Captain Fitzroy’s Journal
On the 9th we saw Honden Island (Dog Island, ed.), one of the low coral formations, only a few feet above water, yet thickly covered with cocoa-nut trees. Our observations corroborated the position assigned to it by Admiral Krusenstern, in his excellent chart and memoir, the only documents of any use to us while traversing the archipelago of the Low Islands. This archipelago is indeed extremely deserving of its appellation, 'Dangerous;' for numerous coral islets, all low, and some extensive, obstruct the navigation, while unknown currents and strong squalls, and a total want of soundings, add to the risk of sailing there at night. Singular interruptions to the trade-wind are caused by these low lagoon islands; not only does the easterly wind often fail among them, but heavy squalls come from the opposite direction, and more frequently by night than by day. This is especially the case from November to March.

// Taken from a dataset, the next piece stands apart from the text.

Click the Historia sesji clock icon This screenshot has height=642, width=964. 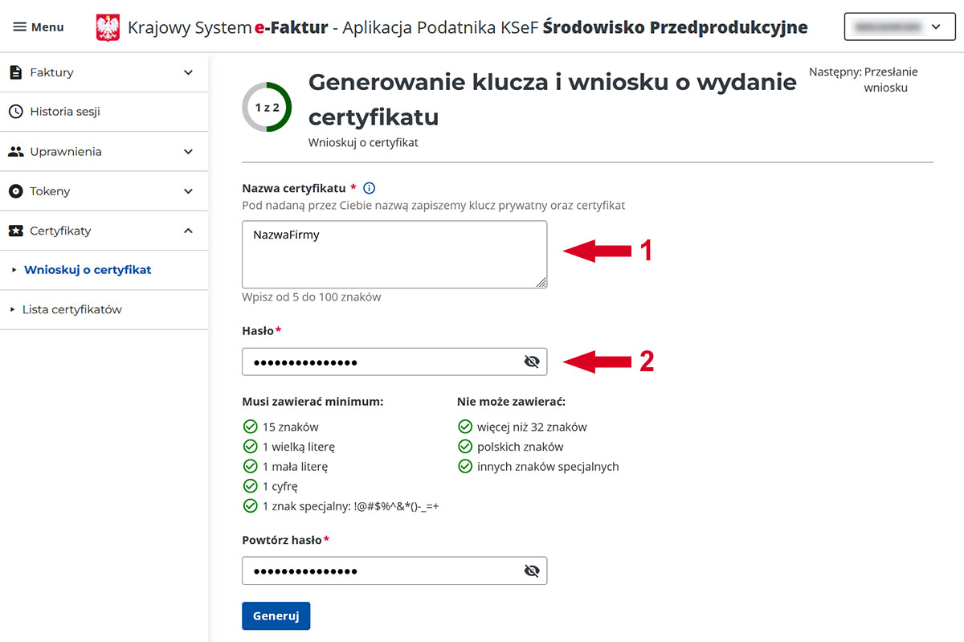(x=15, y=112)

I have before remarked, that extensive shallows, such as the Abrolhos and Bermudas, are liable to heavy squalls; and so far as I have heard or observed, it is usually the case that on land, a wide tract of flat country, without hills, or at sea, a considerable space of partly-covered ground, nowhere rising much above high-water, is subject to more frequent and violent blasts of wind than mountainous or even hilly regions, whether continental or island.
Clouds are certainly attracted, even if their formation be not hastened, by land; especially when it is covered by trees: and as low islands (such as those of the Dangerous Archipelago, between 14° and 20° south) have no hill or height of any kind, about which clouds attracted by the archipelago (taken together) can gather and discharge a portion of their contents, electrical as well as fluid, it may, I think, be inferred, that the want of such a conductor as would be furnished by a mountain five or six thousand feet high, is the reason why clouds in various electrical conditions unite or oppose one another, as the case may be; and, in consequence, cause rapid changes in the atmosphere around them; of which the effects are seen in squalls (sometimes with heavy rain, sometimes without), and even in whirlwinds. Where high land acts as a conductor between the earth and certain portions of our atmosphere, there may be a continual, though unperceived, electrical action. In connection with this subject I would, if I were able, consider the effects of rapidly varying temperature over land, and comparatively uniform temperature over ocean during twenty-four hours; which latter fact I might suspect to be one reason why the great Humboldt could not discover any particular electrical action, as indicated by his electrometers, while sailing from Europe to Brazil: although those same instruments were far from inactive after he landed. But I feel myself out of my depth, and will leave such speculations to those who are qualified to indulge in them.